We at Edward’s Trust may not be the sportiest bunch you’ll ever meet, but we do have some sporty friends. So, especially for Team 25, we asked our friends who have run Half Marathons – “what advice would you give somebody training for their first Half Marathon?” Here are the responses we got:
Antonio: Keep running!
Get good trainers, pace yourself and don’t get too competitive. A lot of injuries are caused by people trying to show off
Lynsey: Only increase mileage by 10% each week, great hints and tips in women’s running magazine.
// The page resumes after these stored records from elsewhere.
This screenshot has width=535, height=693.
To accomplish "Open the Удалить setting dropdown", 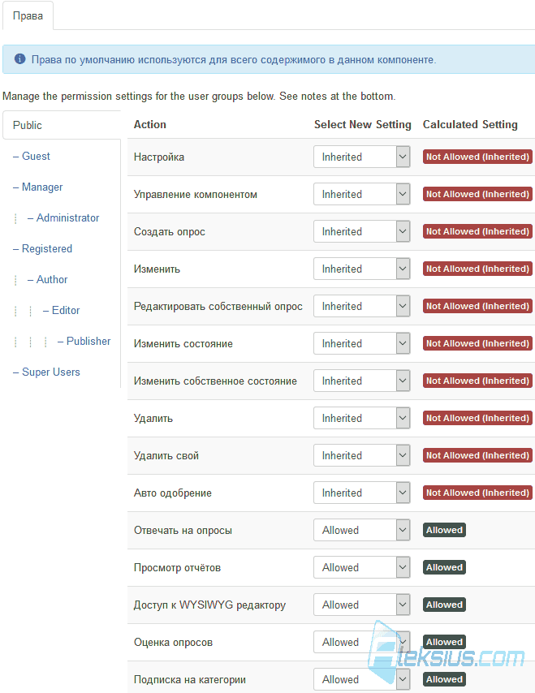I will coord(362,418).
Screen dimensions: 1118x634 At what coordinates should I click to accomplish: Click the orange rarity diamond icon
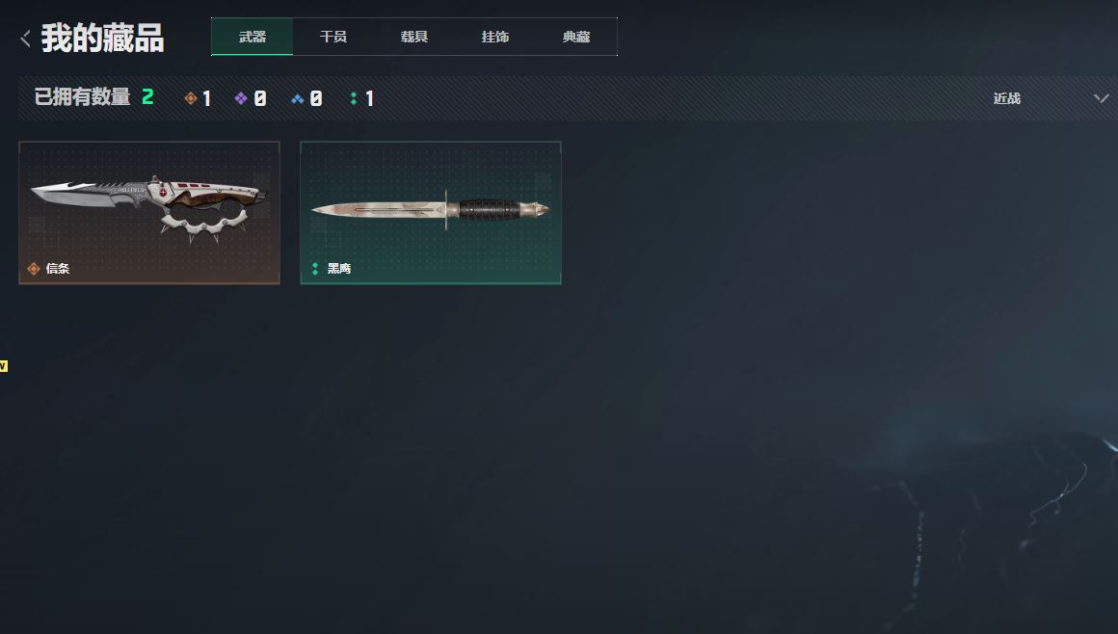coord(191,98)
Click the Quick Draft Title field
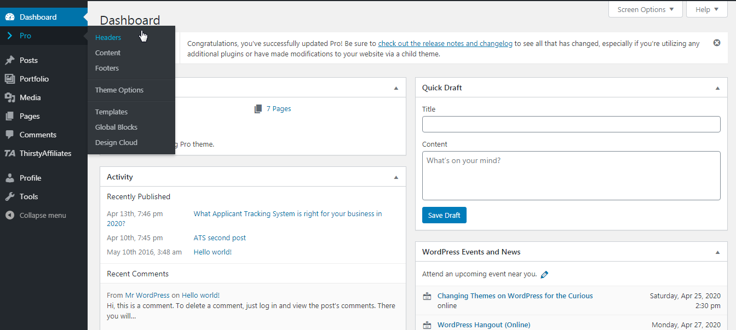The width and height of the screenshot is (736, 330). (x=571, y=124)
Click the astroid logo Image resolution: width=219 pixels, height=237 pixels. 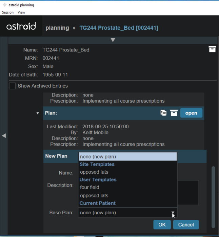21,27
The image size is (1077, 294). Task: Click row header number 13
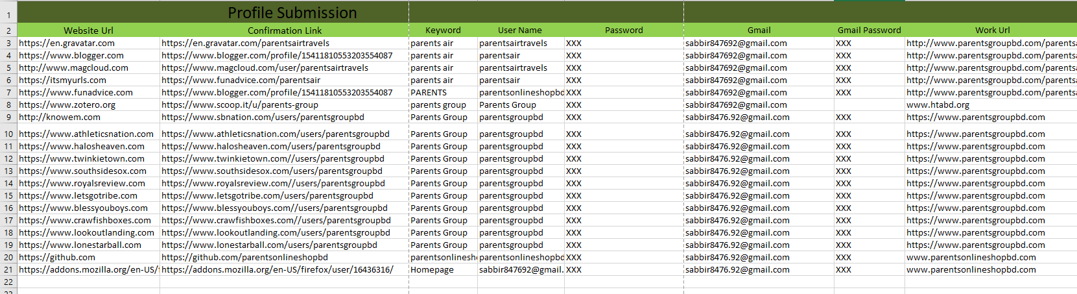tap(8, 171)
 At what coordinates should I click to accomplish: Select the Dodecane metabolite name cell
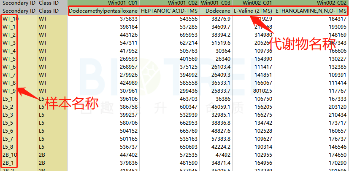coord(216,10)
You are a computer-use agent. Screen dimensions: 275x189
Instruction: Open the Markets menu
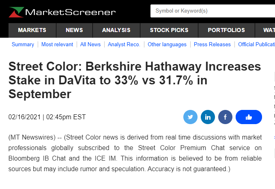point(32,30)
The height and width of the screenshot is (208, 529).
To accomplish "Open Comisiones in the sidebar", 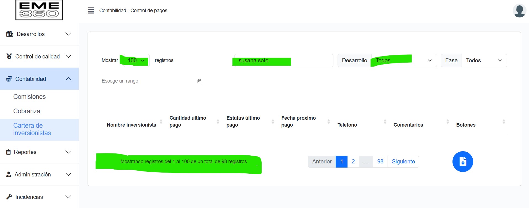I will click(30, 97).
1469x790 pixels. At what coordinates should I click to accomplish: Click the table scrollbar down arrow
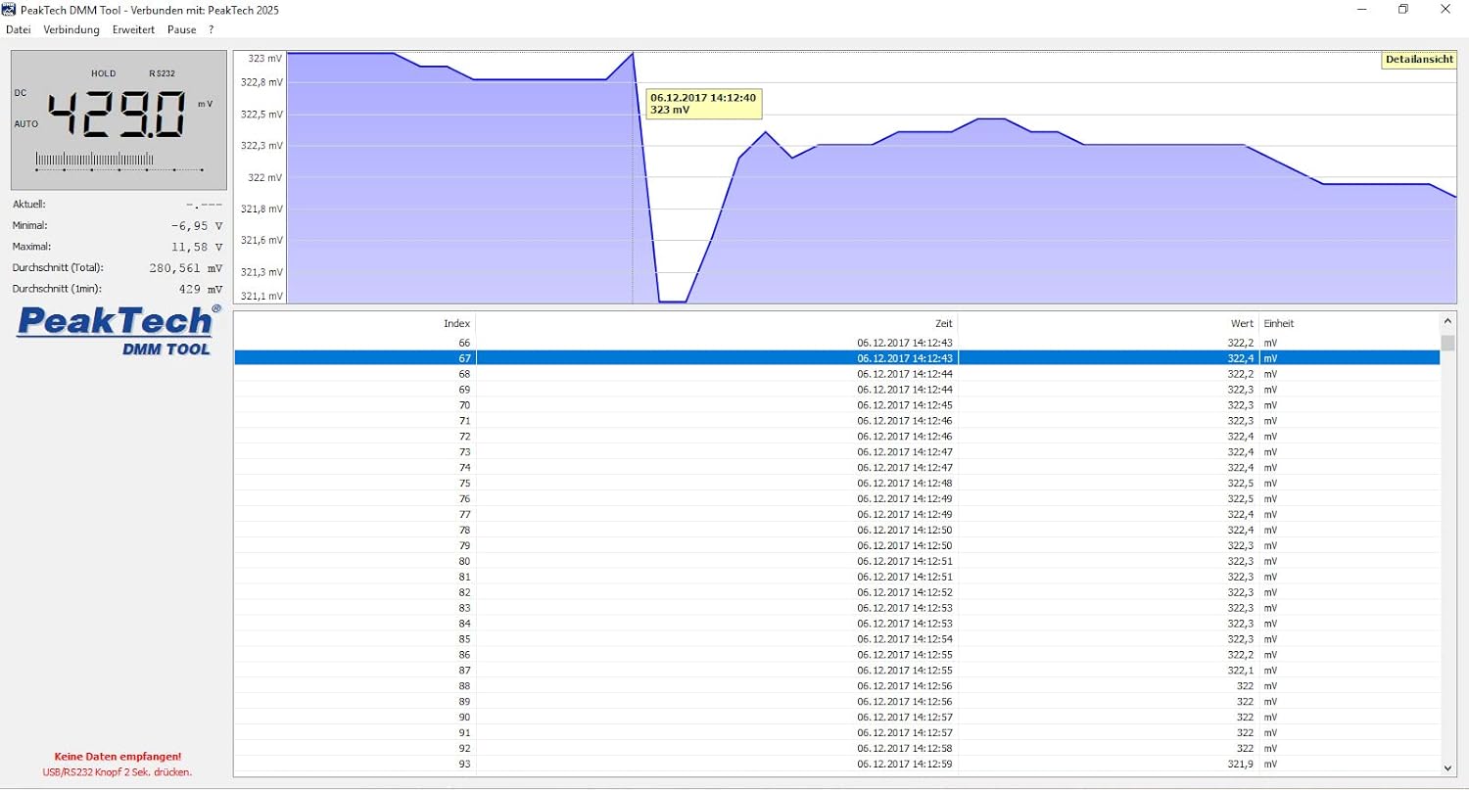pos(1447,768)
Incorporate threshold training, continuous hills training and core once each a week, and stretch!!! Reaching your goal is the best feeling in the world!!!
Adam: Just pace yourself, set clear and achievable targets and draw up a running plan in the 12 weeks before to steadily increment the number of miles you run. Always allow recovery time after a run and don’t forget to take energy gels and bars.
Vicky: Don’t eat anything you’ve never eaten before on race day!!! And don’t swing your arms back and forth and hips side to side, its a waste of energy!
Leo: No matter what your legs are screaming, your mind needs to engage and keep pushing.
Sports drinks aren’t all they are cracked up to be. Eat well and hydrate throughout the day. I trained for the Liverpool marathon without consuming a single sports drink.
Greg: A half marathon is just a 15km warm up with a 5km race at the end – pacing is key (I’m aware I left 1.3 out, but 16.3 doesn’t sound as good!)
BONUS – James is currently training for the London Marathon – yes, the full 26.1 miles!
James: aim to be hitting the speed / distance you want two Sundays before the race then ease off in the last two weeks, doing shorter easier runs so you have bags of energy on the day.
Trust your body. if you feel exhausted / have a niggle then take a day off. Injuries happen when you’re tired and are much more damaging to your program than missing a day.
If you have some tendonitis / muscle pain get some sports tape. Youtube how to wrap the area correctly. The stuffs brilliant.
Please remember these are friendly tips from hobby runners, not trained professionals. These tips are in no way intended to replace advice from experts. For expert training advice, please see a personal trainer or gym instructor. For injury advice, see your doctor.